Advisors work from the outside in; an advisor has knowledge and seeks to impart it to the inner being of the advisee.
Life coaches do exactly the opposite. They work from the inside out, because they don’t have the knowledge their clients are seeking.
Think about it. Life coaches cannot possibly be experts on their clients’ unique life paths, giftings, or life callings. They can’t know those things until their clients discover them for themselves.
So a life coach’s primary role is to help clients do exactly that — to discover for themselves, through relationship with the coach, what God has placed within them.
“The purposes of a man’s heart are deep waters, but a man of understanding draws them out” (Proverbs 20:5).
More succinctly than any other scripture, this proverb captures the inside-out nature of life coaching. A life coach “draws out” the purposes of a client’s heart —- their gifts, their call, their passion, their path.
Drawing from the inside out rather than advising from the outside in sounds great, but how exactly do life coaches do this drawing-out?
They question.
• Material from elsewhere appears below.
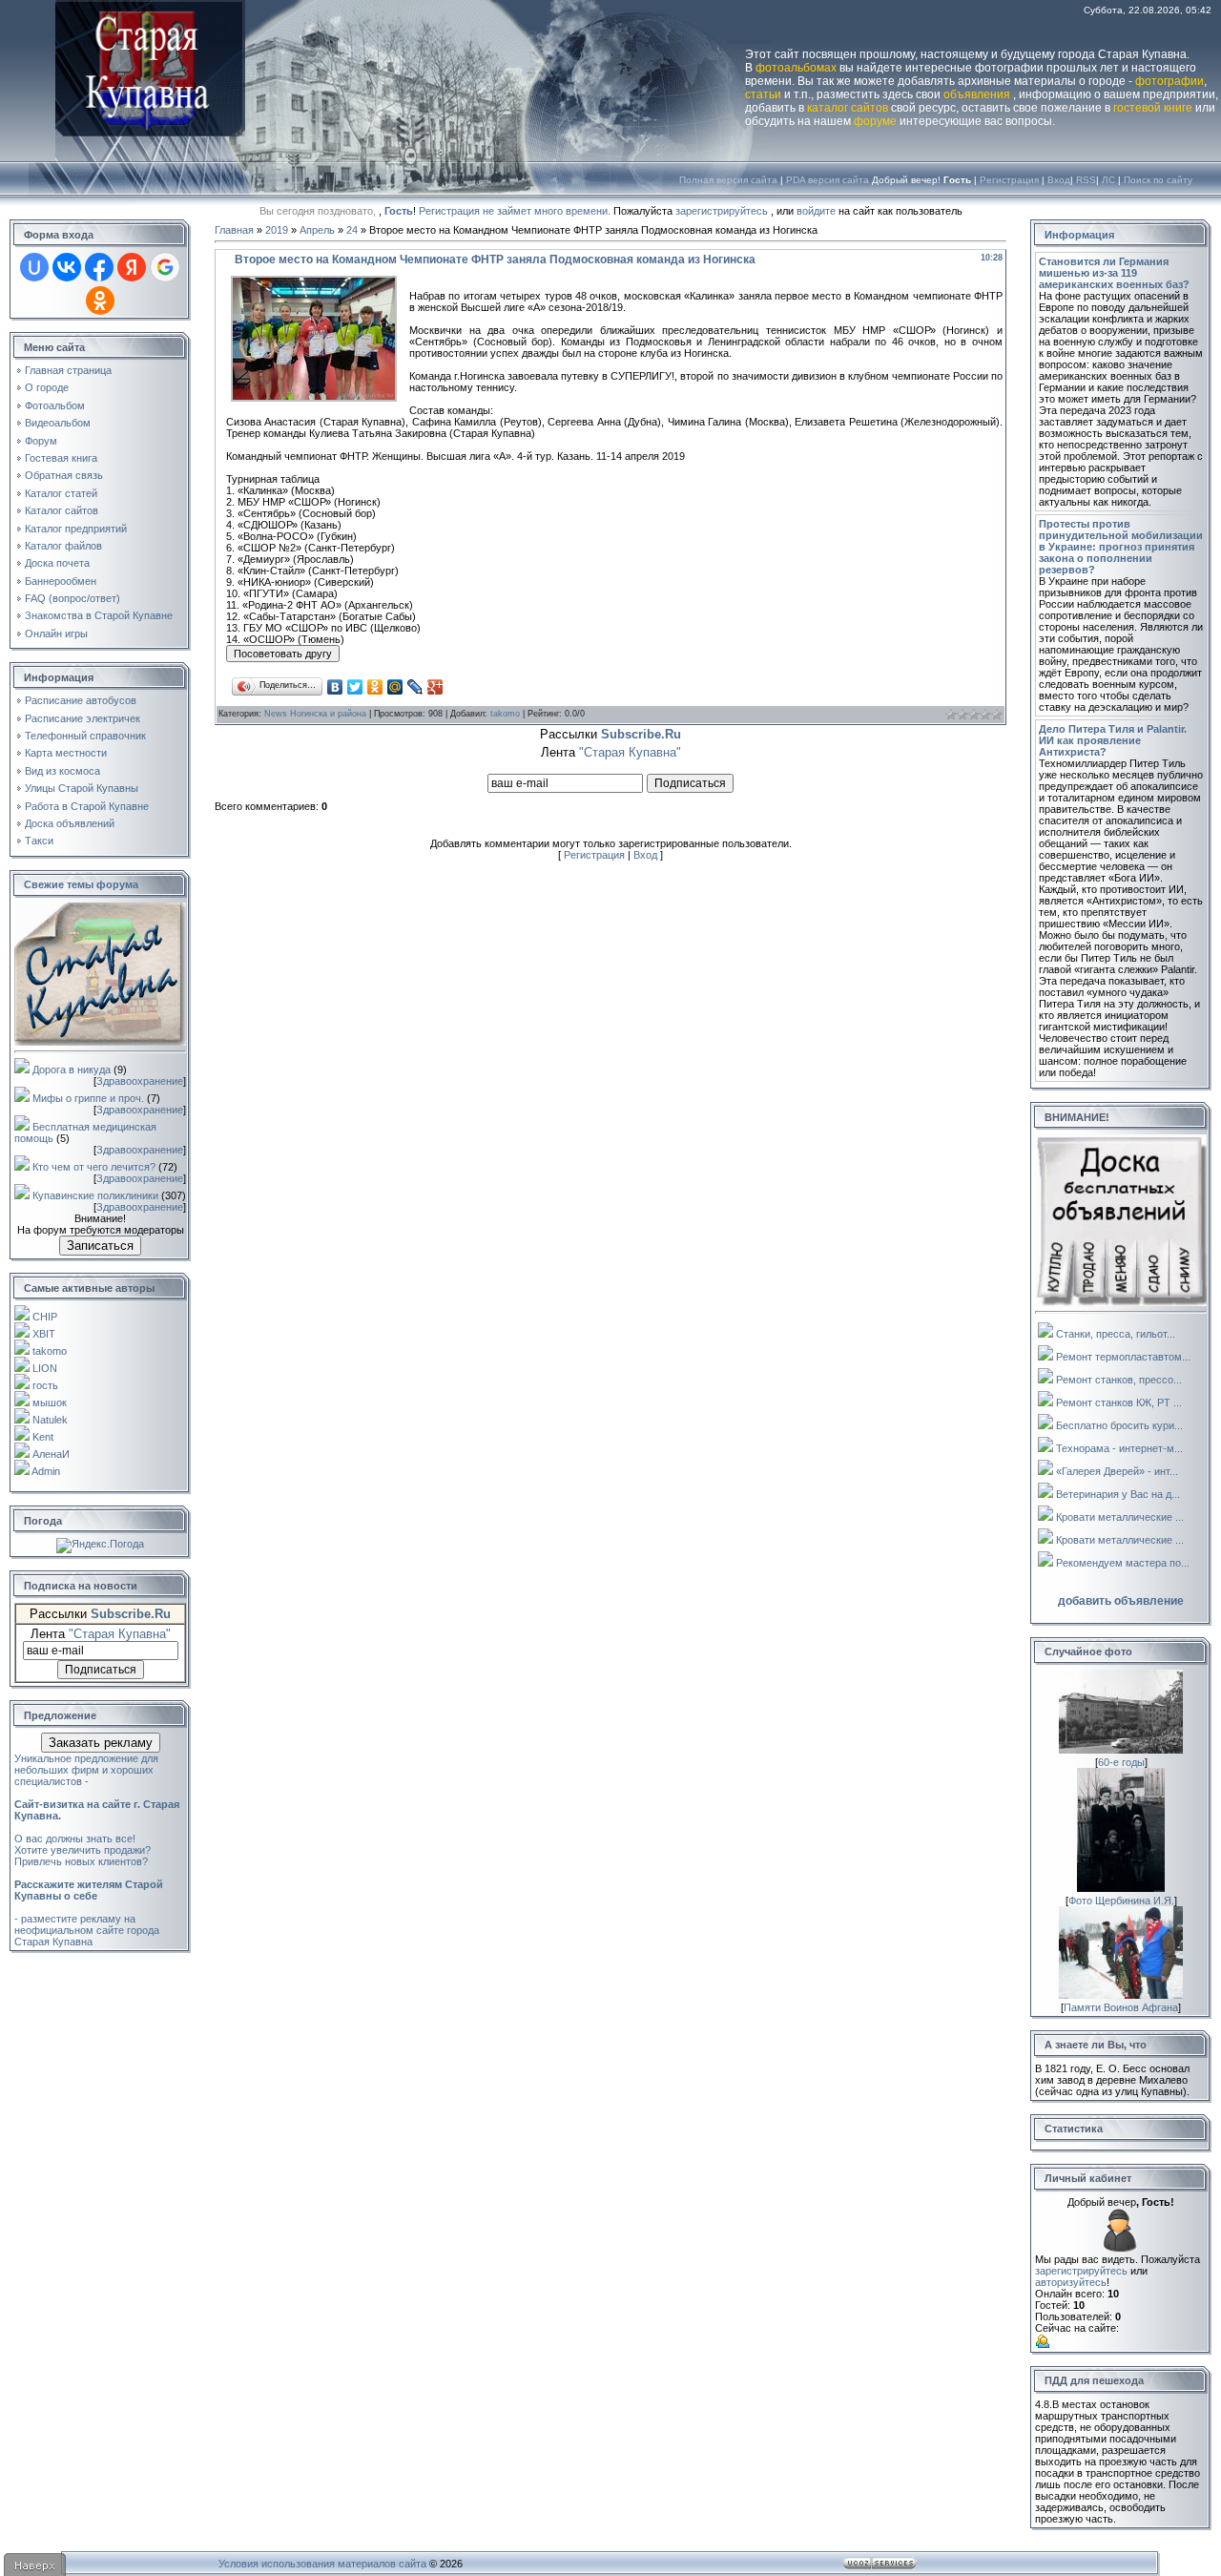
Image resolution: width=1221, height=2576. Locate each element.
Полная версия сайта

They question and listen, and then question some more.
If coaches are experts in anything at all, it is questioning; digging, probing, prodding, and then reflecting, clarifying, reframing, and challenging.
Think of detectives arriving on a crime scene. They have no more information to begin with than you or I. They don’t know whodunit, or why, or how. They can’t be advisors because they don’t have the desired knowledge.
The expertise of detectives lies not in having the answers but in knowing how to draw them out.
Detectives question witnesses. They search for clues. They form hypotheses and formulate more questions. And eventually, through an intentional process of inquiry and clarification, they discover whodunit and why and how.
They attain their answers from the inside out. Just like a life coach.
God places specific gifts and callings in each of us, which are irrevocable (Romans 11:29). So life coaches approach clients like detectives, seeking to discover those gifts and callings and then helping clients discern how to fulfill them.
The differences between advisors and detectives could not be more stark: outside in versus inside out.
Old Mr. Webster may not change his definition, but it’s a blow to the field of life coaching if he doesn’t.
His current definition leaves life coaches synonymous with mentors and consultants, creating a hot new buzzword for the same old services instead of distinguishing an entirely new profession.
Although Webster got it wrong, it is up to us to make sure we, and those with whom we interact, get it right. For the good of the profession.